--- Data ---

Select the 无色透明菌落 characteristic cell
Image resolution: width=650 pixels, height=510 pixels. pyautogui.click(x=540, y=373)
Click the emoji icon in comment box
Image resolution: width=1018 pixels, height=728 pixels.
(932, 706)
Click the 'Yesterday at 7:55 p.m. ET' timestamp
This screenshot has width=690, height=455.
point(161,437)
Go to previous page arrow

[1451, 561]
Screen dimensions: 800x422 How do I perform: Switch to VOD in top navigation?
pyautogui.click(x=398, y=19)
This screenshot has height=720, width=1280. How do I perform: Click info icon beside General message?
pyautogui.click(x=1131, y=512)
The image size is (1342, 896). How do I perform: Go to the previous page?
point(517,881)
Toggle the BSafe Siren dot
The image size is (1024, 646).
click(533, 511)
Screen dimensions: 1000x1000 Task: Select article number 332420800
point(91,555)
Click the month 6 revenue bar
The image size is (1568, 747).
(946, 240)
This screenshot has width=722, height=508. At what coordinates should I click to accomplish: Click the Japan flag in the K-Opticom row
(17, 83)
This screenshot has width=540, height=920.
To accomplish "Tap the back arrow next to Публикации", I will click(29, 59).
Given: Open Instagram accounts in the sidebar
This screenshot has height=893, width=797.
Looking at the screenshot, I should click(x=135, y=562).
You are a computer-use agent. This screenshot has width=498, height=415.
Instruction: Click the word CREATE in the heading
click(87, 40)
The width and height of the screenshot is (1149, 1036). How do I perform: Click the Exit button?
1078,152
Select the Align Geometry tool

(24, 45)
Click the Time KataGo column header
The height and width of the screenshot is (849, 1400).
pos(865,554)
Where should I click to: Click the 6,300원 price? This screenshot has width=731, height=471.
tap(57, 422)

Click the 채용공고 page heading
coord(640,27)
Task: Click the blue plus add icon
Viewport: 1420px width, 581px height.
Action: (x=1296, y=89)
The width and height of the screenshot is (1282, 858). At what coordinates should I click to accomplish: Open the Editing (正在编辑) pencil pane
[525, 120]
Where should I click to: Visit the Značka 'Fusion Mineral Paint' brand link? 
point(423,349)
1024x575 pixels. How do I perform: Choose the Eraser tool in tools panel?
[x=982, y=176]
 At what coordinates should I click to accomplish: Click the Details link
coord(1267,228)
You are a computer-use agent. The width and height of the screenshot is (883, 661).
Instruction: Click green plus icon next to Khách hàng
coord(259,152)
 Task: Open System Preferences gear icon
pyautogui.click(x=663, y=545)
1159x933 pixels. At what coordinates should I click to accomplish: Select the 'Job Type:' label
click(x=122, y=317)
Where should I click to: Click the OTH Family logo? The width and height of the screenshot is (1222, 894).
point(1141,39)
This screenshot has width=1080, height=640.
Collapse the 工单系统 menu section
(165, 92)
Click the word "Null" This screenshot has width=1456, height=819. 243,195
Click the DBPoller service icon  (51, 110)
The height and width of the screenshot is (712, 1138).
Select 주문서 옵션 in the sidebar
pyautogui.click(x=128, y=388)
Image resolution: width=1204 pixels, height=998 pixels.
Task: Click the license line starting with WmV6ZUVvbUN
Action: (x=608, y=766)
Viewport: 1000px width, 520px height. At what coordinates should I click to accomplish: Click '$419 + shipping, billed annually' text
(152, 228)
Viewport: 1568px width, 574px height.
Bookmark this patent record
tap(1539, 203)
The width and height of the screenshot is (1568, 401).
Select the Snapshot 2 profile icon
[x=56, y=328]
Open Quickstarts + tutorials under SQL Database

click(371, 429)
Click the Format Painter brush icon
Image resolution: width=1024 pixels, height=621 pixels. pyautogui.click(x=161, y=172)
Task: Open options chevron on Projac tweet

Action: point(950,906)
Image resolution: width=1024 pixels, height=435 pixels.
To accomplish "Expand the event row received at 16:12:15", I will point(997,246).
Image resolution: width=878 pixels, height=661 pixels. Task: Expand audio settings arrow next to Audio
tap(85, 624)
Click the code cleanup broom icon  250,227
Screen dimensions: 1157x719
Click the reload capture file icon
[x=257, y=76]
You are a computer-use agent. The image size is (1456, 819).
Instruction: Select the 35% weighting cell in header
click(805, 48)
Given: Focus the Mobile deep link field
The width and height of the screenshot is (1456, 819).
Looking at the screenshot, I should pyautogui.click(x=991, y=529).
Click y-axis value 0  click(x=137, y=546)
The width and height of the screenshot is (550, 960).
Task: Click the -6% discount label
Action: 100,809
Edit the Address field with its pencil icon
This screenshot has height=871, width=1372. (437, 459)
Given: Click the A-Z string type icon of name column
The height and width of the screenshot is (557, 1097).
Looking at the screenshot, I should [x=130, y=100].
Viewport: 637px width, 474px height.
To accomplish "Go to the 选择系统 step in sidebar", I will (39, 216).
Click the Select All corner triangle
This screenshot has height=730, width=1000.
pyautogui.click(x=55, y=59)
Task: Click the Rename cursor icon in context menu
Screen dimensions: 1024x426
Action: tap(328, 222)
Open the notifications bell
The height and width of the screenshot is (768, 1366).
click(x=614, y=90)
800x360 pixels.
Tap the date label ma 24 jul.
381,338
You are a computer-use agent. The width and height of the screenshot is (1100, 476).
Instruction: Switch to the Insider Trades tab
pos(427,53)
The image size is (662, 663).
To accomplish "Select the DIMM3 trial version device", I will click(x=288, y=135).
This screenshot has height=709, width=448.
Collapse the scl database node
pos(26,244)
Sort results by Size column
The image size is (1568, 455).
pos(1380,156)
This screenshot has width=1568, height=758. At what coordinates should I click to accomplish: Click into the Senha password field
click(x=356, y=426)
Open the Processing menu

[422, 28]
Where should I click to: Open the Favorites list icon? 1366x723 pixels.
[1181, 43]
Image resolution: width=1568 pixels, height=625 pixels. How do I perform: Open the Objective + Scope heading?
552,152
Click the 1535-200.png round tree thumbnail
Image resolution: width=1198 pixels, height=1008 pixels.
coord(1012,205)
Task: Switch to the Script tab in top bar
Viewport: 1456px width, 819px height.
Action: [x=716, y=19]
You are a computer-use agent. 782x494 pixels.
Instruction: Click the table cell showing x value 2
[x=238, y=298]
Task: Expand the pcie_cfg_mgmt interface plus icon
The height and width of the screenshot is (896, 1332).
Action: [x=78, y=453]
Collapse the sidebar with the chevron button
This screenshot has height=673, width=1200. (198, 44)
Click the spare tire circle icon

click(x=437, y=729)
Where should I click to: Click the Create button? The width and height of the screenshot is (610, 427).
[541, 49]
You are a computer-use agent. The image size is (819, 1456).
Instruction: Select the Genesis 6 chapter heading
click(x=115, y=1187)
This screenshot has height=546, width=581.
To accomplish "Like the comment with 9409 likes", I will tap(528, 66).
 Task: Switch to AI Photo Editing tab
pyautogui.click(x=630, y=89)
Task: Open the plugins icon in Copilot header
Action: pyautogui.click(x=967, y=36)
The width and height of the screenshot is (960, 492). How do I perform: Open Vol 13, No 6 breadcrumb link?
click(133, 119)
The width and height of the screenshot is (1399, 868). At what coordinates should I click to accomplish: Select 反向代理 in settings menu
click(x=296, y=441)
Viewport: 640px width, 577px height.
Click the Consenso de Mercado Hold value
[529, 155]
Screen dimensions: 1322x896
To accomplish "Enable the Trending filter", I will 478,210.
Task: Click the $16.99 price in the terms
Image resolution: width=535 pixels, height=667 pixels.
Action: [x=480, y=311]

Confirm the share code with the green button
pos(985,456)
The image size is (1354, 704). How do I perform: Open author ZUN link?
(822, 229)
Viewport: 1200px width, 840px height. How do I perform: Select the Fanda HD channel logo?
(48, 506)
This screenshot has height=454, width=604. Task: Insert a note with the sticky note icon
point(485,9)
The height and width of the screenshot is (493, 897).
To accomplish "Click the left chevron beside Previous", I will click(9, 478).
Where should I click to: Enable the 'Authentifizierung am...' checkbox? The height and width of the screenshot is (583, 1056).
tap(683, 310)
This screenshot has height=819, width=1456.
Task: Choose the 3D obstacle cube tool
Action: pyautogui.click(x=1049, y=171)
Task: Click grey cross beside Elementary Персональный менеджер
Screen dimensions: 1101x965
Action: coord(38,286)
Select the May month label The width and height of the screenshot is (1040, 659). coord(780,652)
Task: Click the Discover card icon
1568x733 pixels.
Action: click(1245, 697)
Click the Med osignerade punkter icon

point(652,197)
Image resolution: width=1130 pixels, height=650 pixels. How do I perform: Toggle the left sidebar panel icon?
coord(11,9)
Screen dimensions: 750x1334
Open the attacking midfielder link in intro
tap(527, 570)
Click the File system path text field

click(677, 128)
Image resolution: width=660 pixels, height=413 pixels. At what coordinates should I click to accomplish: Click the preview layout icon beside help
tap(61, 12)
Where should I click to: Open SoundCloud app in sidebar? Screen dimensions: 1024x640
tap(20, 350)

---

## About this exercise
Work through the entries, filtering for the string "comment", and copy each line that holds it.

## Exercise result
Click the emoji icon in comment box
To accomplish "Like the comment with 9409 likes", I will tap(528, 66).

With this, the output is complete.